The previous heatwave record in Greece was set in 1987 when scorching temperatures of over 39C [102F] lasted 11 days.
Greece, which is battling dozens of forest fires, warned people not to venture out unnecessarily due to the baking heat.
The exceptional temperatures also mean key tourist sites such as the Acropolis will be closed during the hottest part of the day.
“This weekend risks being the hottest registered in July in the past 50 years,” said Panagiotis Giannopoulos, a meteorologist with state broadcaster ERT.
Sea temperatures are two to three degrees above normal, the state weather service reported also on Saturday.
The temperatures are taking a toll on people’s health.

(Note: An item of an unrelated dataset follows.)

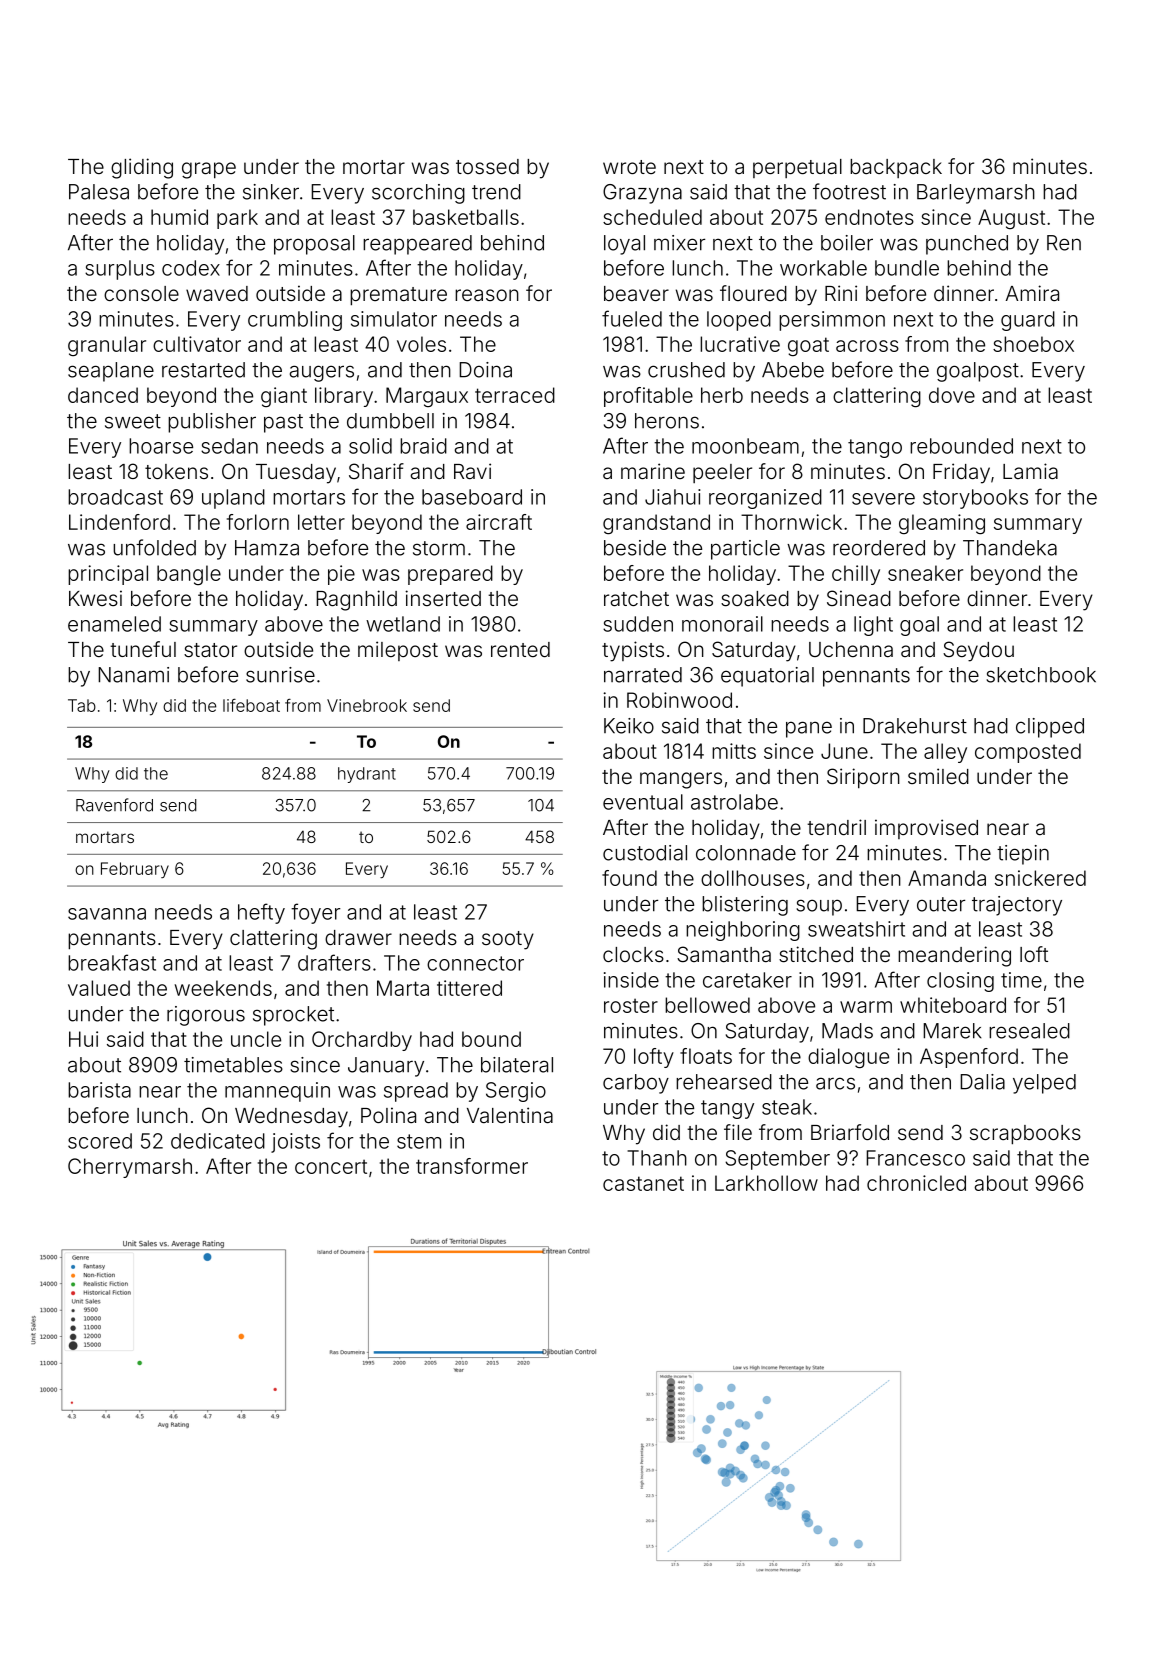 The width and height of the screenshot is (1165, 1654). What do you see at coordinates (667, 421) in the screenshot?
I see `herons` at bounding box center [667, 421].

Emergency health officials told the state broadcaster at least 38 heatstroke patients were received in the last three days, while hospitals were also seeing cases of fainting and other heat-related conditions.
Authorities meanwhile reported firefighters were still battling 79 forest fires across the country, with their spokesperson Vassilios Vathrakoyannis saying Greece would be on a state of alert through the weekend.
Millions of people in southern Europe have similarly been suffering through intense heat this summer as the world appears headed for its hottest July on record.
Soaring temperatures across Italy are taking a heavy toll on residents as they struggle to stay cool during the heatwave.
Alessandro Miani, president of the Italian Society of Environmental Doctors, warned that the ageing populations in Italy and other countries are a concern because heat-related deaths most commonly happen in people older than 80.
“The excessive heat together with humidity can make it difficult for sweat to evaporate, interfering with the body’s ability to regulate its own temperature,” Miani said.
Other southern European countries like Spain have also been grappling with extreme heat this month.
In the Balkans this week, a second storm has left at least three people dead in Serbia, according to local reports.
Meteorologists said the storms were of such powerful magnitude because they followed a string of extremely hot days.